The irony is of course, it saved stopHs2 money but it didn’t save their campaign. That was holed below the waterline when a massive majority of 452 MPs voted to pass the Hs2 Hybrid Bill & it’s been slowly sinking ever since…
UPDATE:
The Cabinet Office have confirmed that the Taxpayers DOES pay for the delivery of the minimum of one leaflet for each candidate in a General Election. This means there’s little doubt that Rukin’s cynical election tactic has duped taxpayers of thousands of pounds.
Royal Mail get reimbursed out of the General Fund (ie from the Treasury) for these. The deposit is £500 (not £800), but the rate paid is not that of a 2nd class stamp, but rather Mailsort 3, as it then was (Low Sort Economy now) for addressed literature, or door-to-door for unaddressed (which will deliver to each address in the constituency, not to each voter). Unaddressed would probably be about 35,000 – which would be £2,100 on today’s rate card (rather less in 2010). Addressed is a huge amount of work (65,000 person mailmerge, envelope stuffing, etc) and I find it very unlikely that stophs2 were able to do an addressed mailing.
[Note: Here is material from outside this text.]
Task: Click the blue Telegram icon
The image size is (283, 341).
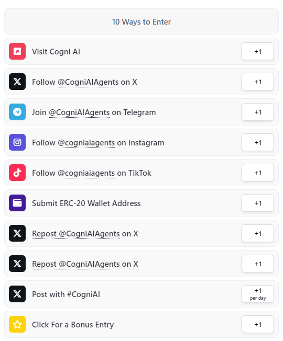Action: [x=17, y=112]
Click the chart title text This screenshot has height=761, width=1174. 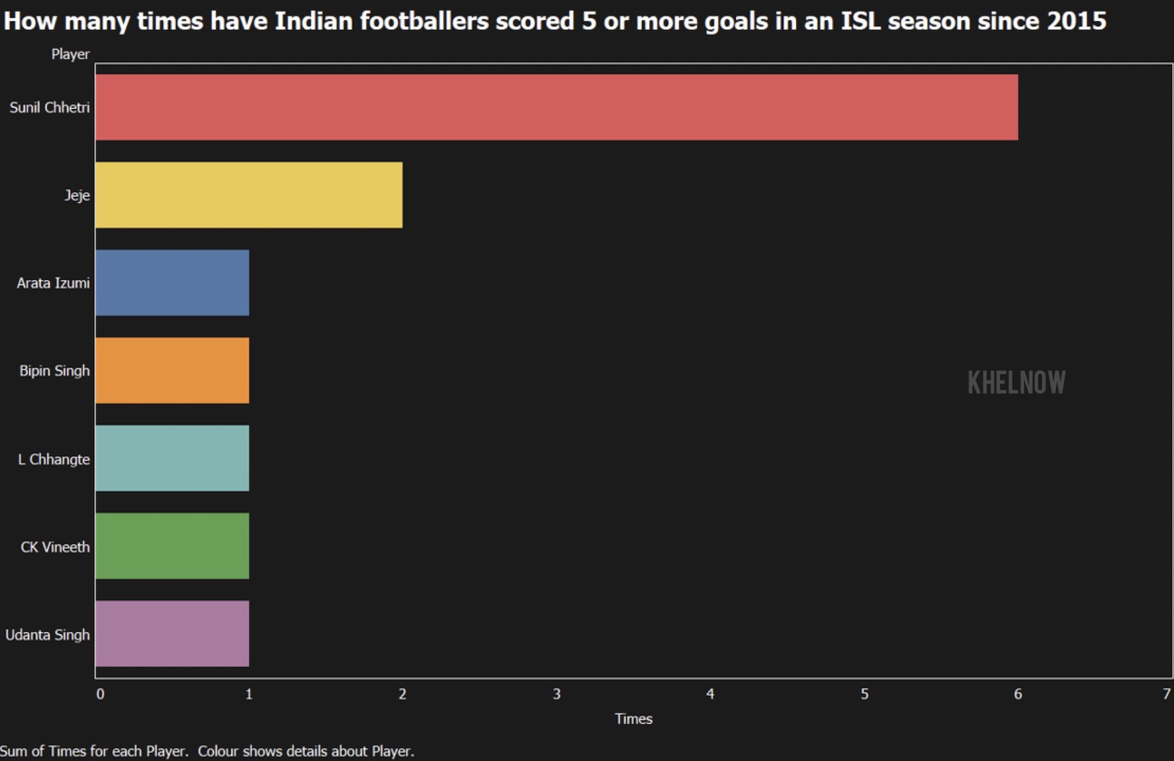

Note that the purpose of the deposit is intended to deter people from abusing the free delivery. Getting £2000-worth of delivery for £500 once every five years is nice, but is hardly a gigantic abuse. Anyone capable of running an addressed mailing (which would cost more to deliver) will usually get 5% of the votes, and therefore get their deposit refunded anyway.
Thanks for your comments.What we can infer from that is – as well as the postage, StopHs2 also got the capacity that enabled them to send out such a large mailshot for free.